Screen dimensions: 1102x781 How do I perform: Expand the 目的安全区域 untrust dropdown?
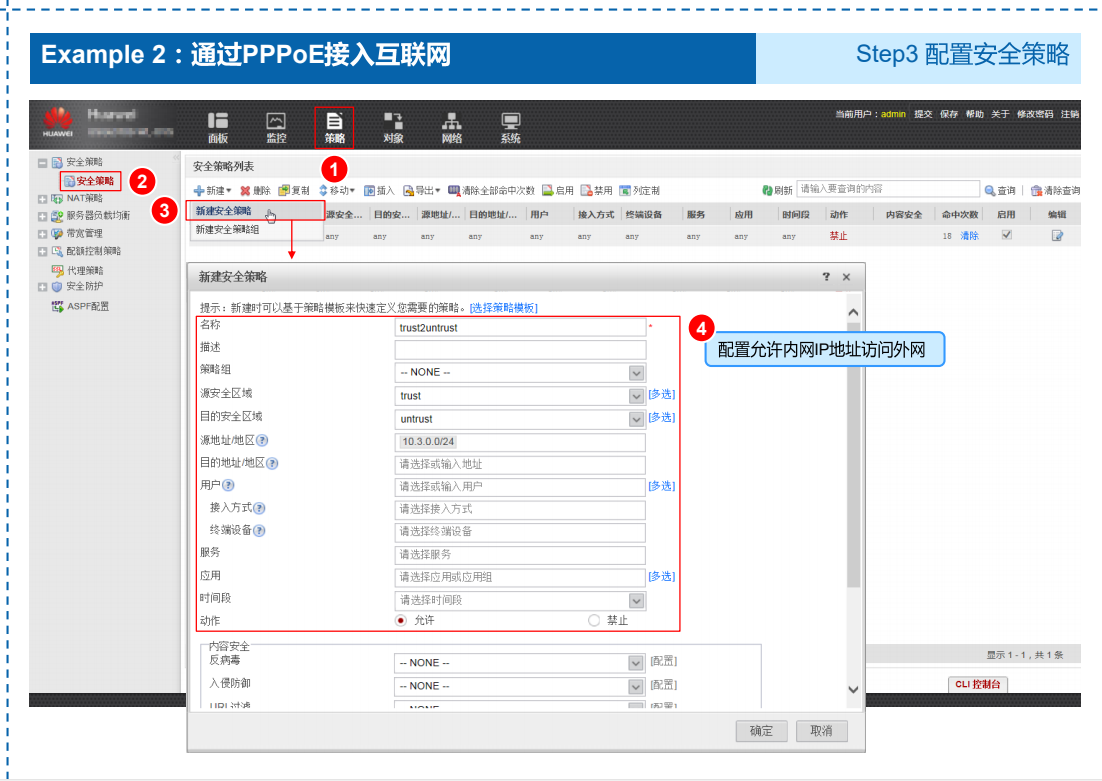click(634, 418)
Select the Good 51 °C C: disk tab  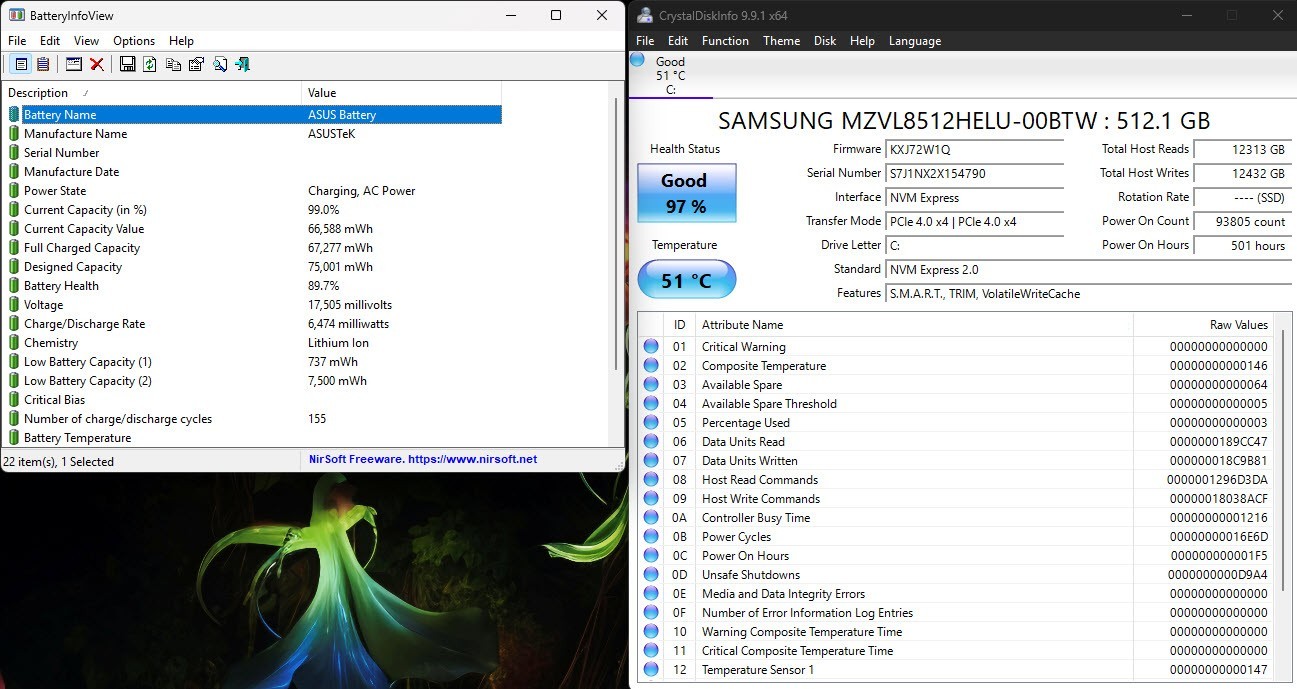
※ ※ ※
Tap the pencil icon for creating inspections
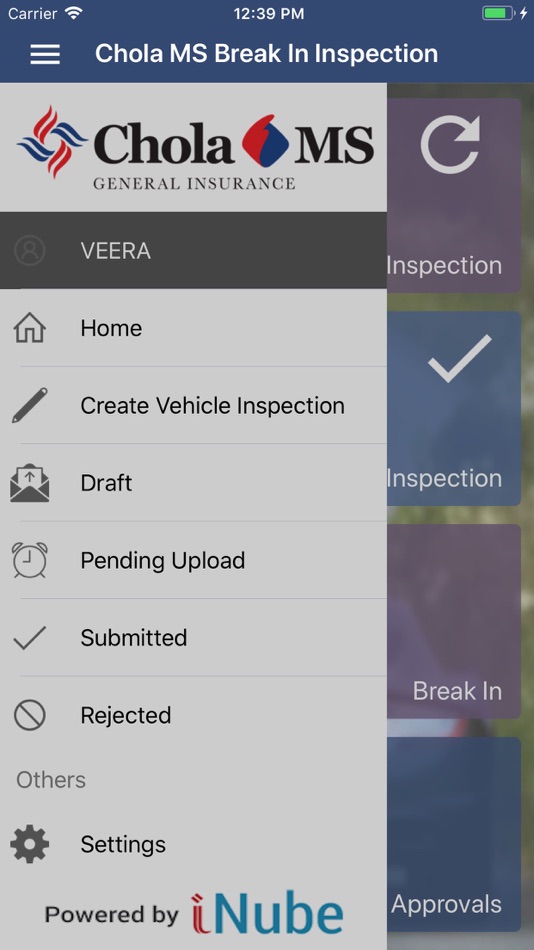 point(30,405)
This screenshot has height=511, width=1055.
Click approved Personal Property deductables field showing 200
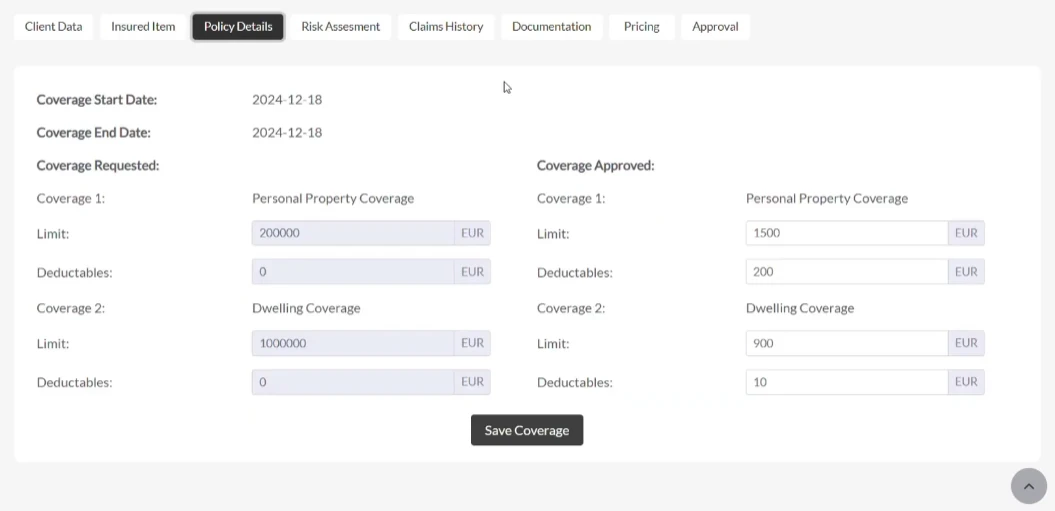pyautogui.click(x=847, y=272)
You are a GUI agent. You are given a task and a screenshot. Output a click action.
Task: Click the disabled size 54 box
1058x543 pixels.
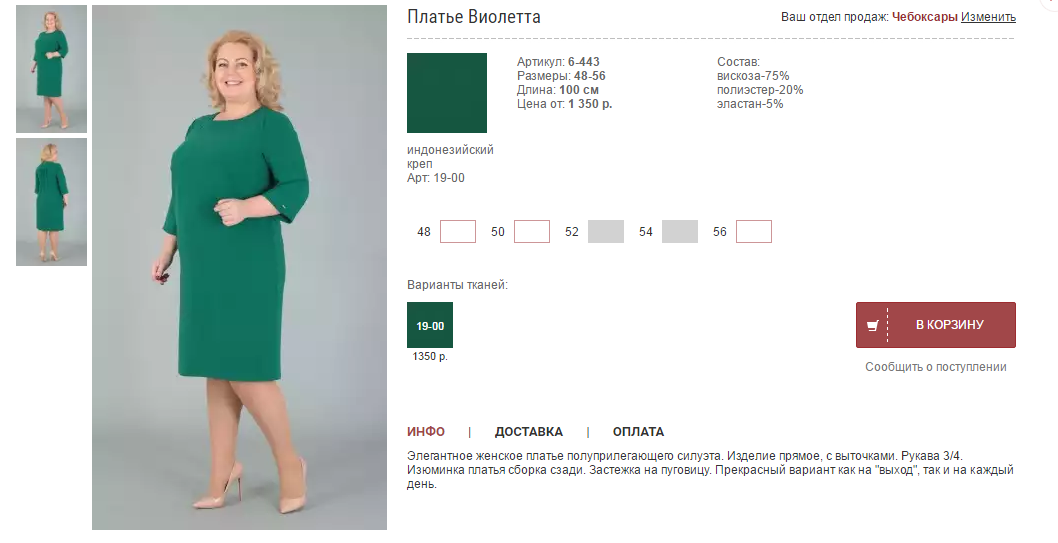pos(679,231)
※ ※ ※
What to do.
Within the entries above, find the string "screenshot" and return each line that holds it.

Solution for this task.
This screenshot has height=511, width=1055.
You are a GUI agent. You are given a task and a screenshot. Output a click action.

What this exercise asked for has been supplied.